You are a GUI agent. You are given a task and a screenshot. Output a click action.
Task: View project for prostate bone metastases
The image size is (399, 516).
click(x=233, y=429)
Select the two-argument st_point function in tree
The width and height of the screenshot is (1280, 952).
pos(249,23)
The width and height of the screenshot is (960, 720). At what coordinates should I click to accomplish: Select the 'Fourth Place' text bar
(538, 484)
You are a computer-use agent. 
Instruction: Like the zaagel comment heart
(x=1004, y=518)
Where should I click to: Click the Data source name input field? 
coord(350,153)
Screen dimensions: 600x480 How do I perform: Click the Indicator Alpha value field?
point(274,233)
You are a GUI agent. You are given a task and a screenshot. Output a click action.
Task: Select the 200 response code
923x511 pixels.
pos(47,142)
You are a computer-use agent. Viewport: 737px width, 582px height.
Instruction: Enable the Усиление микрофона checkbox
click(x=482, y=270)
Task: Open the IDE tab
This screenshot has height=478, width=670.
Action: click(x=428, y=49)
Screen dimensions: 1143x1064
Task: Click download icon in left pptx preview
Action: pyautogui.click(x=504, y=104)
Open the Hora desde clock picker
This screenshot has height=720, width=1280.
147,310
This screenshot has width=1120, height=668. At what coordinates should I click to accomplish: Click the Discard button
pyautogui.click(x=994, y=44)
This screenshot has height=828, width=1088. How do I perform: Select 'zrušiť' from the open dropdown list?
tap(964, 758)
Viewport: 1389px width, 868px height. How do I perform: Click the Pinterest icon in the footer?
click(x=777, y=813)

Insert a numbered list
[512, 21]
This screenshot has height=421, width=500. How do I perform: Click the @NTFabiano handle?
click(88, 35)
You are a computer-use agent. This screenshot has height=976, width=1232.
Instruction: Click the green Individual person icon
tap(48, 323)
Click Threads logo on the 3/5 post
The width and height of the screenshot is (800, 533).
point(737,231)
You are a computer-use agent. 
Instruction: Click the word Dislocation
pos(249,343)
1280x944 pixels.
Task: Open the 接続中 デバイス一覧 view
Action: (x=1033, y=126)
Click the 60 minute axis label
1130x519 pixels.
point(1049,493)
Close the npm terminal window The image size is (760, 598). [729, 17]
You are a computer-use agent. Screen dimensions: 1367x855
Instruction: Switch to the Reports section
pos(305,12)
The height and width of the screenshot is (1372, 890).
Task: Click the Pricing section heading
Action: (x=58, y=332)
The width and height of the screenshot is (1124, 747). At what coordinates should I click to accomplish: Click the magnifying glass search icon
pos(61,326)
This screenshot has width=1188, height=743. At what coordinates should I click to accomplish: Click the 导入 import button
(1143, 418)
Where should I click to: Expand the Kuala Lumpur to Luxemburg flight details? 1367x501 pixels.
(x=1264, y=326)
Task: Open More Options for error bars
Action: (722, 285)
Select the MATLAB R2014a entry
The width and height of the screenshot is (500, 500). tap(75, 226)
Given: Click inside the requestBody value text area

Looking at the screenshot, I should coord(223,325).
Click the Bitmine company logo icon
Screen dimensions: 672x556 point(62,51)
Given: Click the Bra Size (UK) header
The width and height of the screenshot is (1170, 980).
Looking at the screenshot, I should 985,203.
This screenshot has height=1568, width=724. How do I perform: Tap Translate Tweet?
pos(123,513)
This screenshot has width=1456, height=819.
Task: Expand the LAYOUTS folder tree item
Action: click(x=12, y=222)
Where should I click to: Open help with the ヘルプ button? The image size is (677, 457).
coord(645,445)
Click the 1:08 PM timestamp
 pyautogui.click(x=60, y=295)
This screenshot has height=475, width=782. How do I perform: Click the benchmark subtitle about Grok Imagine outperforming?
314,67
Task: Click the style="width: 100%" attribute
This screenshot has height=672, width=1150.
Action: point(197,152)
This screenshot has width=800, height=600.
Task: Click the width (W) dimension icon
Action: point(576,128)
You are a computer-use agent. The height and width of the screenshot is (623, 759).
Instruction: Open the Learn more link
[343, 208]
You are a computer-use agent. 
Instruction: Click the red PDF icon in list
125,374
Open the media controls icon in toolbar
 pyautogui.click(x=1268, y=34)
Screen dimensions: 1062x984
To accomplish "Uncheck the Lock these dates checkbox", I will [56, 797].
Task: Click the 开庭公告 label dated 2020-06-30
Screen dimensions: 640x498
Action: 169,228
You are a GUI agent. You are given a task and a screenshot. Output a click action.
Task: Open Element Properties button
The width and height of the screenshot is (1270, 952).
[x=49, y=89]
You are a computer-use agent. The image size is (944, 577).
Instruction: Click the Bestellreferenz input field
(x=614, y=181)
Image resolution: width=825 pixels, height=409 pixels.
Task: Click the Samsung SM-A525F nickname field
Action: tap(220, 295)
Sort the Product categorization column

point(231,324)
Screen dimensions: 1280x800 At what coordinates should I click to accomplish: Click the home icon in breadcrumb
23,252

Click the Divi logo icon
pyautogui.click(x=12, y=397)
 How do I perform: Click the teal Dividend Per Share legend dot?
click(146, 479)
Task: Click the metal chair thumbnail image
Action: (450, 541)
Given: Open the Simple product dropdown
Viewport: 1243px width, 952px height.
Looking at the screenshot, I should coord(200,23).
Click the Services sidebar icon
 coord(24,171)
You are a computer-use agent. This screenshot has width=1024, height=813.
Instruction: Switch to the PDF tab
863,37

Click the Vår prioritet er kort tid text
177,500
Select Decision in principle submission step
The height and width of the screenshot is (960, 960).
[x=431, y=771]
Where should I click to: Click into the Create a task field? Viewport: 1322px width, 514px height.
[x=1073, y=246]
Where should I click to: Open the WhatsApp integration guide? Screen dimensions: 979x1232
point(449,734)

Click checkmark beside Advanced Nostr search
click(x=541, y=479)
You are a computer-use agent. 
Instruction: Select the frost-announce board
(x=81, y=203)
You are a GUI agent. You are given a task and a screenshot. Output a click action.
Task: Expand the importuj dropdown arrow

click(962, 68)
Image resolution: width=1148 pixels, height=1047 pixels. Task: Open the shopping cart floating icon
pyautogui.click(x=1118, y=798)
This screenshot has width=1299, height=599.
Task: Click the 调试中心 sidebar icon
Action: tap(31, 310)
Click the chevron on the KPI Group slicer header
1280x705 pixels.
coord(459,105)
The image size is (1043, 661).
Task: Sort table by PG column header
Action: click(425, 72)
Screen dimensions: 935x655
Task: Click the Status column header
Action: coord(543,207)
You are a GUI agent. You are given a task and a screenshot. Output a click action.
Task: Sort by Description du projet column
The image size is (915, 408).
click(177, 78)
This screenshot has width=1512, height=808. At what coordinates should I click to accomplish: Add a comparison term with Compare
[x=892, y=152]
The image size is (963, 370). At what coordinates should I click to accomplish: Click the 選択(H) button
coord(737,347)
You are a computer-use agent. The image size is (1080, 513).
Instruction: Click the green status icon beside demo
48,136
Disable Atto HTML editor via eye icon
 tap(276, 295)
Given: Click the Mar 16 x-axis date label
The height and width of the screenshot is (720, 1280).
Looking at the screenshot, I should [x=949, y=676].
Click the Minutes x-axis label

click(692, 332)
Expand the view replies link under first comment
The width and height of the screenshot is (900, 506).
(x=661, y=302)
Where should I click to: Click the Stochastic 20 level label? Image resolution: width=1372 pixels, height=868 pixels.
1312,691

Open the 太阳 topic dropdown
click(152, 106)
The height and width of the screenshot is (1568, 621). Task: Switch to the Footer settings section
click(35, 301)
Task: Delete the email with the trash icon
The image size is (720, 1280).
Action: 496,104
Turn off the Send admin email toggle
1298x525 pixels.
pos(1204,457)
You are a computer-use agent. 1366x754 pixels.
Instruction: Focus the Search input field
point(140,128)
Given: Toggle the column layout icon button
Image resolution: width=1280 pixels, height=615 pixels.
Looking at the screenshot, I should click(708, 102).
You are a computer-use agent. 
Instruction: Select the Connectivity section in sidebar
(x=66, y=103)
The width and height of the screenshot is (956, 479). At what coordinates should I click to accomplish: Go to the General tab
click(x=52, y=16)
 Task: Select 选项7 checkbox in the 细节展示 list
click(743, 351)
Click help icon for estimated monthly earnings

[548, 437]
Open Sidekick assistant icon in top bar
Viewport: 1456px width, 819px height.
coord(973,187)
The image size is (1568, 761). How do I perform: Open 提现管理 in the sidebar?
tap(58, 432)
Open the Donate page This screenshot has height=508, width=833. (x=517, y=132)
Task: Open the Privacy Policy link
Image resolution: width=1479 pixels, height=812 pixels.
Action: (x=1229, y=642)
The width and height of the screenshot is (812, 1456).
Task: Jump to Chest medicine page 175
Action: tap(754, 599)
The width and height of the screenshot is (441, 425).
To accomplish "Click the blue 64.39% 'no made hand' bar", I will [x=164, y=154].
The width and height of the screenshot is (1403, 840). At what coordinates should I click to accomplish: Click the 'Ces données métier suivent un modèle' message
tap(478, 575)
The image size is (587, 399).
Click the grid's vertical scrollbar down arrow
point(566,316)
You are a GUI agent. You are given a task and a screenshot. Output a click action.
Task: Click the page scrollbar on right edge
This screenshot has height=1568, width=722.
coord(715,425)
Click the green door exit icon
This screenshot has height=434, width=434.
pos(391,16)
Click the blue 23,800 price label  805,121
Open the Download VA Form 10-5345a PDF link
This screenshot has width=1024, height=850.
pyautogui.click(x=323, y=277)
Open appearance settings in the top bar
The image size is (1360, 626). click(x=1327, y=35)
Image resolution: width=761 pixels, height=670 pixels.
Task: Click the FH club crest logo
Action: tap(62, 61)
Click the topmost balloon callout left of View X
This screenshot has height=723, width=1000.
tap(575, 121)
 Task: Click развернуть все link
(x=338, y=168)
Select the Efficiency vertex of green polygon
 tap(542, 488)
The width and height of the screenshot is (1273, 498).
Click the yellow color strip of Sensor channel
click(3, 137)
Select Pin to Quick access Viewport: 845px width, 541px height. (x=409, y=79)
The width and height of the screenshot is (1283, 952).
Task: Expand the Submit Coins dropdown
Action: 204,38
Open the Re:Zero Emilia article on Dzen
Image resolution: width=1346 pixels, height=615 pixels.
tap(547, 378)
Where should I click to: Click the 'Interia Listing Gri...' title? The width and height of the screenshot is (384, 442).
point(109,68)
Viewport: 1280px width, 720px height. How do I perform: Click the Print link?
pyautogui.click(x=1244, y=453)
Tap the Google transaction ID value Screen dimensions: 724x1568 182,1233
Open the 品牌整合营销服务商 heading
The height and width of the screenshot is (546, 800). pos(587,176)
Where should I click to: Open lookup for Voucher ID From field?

> **DIRECTIONS**
Could you filter the material above and copy each line that holds the word "will"?

> **RESPONSE TO THE TASK**
To accomplish "Uncheck the Lock these dates checkbox", I will [56, 797].
To accomplish "Click the blue 64.39% 'no made hand' bar", I will [x=164, y=154].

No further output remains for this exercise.